Although Churchill did not take communism, but in the struggle against Nazism he was ready to take it as an ally. After the German invasion of the Soviet Union, relations with the Kremlin became closer. Stalin and he shared the views on the need for the division of Germany. At the same time, Churchill tried to do everything possible to reduce the USSR's political influence on the course of world events after the war. For this purpose the “second front” was opened, and the Western allies sought to capture as much territory in Europe as possible (evidenced by his memoirs). He knew that the USSR's victory would eliminate two strong opponents — Japan and Germany — but would create a deadly enemy for the whole Western world.

Churchill proposed the idea of the “natural union” between the UK and France. The idea of the proposal was that France and Britain had to declare themselves a single nation, form an indivisible union, involving a single citizenship, joint bodies for defense, foreign, financial and economic policies, and the like.

W. Churchill made possible the signing of the Atlantic Charter, a draft text of which he had written himself, having included some Roosevelt's suggestions. After that January 1, 1942, during Churchill's visit to the United States, the Declaration of the United Nations was signed, in which the Atlantic Charter was proclaimed a common political program of the Anti-Hitler Coalition.

The first half of 1942 was marked by heavy losses. He harshly reproached himself for having underestimated the strength and spirit of Japan, which took down two warships “Prince of Wales” and “Defensive”. The ships went to the bottom with all those who were on board. Churchill also took over the responsibility for the fall of Singapore.

W. Churchill personally coordinated with the Americans all the details of the landing of allied troops in Africa (Operation “Torch”). The operation was successful. Of course, there was Churchill's merit in this. African formations of the Hitlerite bloc surrendered en masse, which in turn provided a successful invasion of Sicily and Italy, and then made the Italians make peace and join the Alliance. Then a massive bombardment of Hitler's Germany — the so-called. Churchill's “Bombing campaign” on the Eastern Front — began, which brought its defeat (those who argue that it was the Soviet Union alone who was victorious in World War II, usually prefer to forget about this campaign).

The first strategic victory (with the support of the US Air Force) was brought by the attack at Hamburg: this German “fortress” had been bombarded non-stop from July 24 to August 3, 1943. In this campaign, Churchill was merciless. The destruction of Dresden on the night of February 13 to 14, 1945, which killed 25,000 to 40,000 men, women and children, was also authorized by him!

From the point of view of human values, it was a terrifying step because a large number of civilians were killed.
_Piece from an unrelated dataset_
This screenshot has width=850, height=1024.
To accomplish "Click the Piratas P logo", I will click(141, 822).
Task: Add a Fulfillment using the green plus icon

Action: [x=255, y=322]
It is understood that there is no War In which people are not killed. But, probably, at the time there were grounds for that decision. The reason for such inhumanity was Churchill and Roosevelt's agreed decision in Yalta: they wanted to show Stalin they did everything possible to help the Eastern front, that is, the Soviet Union, (now this can be concluded from his books and memoirs).
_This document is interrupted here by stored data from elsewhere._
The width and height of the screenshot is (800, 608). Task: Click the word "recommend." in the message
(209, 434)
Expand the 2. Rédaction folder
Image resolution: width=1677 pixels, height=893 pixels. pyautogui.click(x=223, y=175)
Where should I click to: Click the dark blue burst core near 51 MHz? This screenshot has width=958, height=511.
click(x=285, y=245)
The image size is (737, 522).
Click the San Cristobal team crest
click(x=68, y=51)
Also one of his significant contributions to the successful conclusion of the war was the correct calculation and choosing the right moment to carry out the operation “Overlord” — the allied landing in the North West of Europe. This was done for the final defeat of Germany.

W. Churchill was actively involved in the Tehran Conference (28 November — 1 December 1943) and in the Crimean/Yalta one/ (February 4—11, 1945), as well as in post-war Potsdam/Berlin/ (July 17 — August 2, 1945 ) Conference. However, towards the end of last he was replaced by C. Attlee. With regard to the Yalta Conference, Churchill advocated the following: he proposed to separate Prussia from Germany and to form a South German state with its capital in Vienna (Stalin and Roosevelt agreed that Germany had to be divided, although the Conference did not establish procedures and mechanisms of this division or at least its approximate territorial contours). He also suggested that the Soviet Union should return Lviv to Poland. May 8, 1945, Winston Churchill was informed his countryman about Germany’s complete and unconditional surrender.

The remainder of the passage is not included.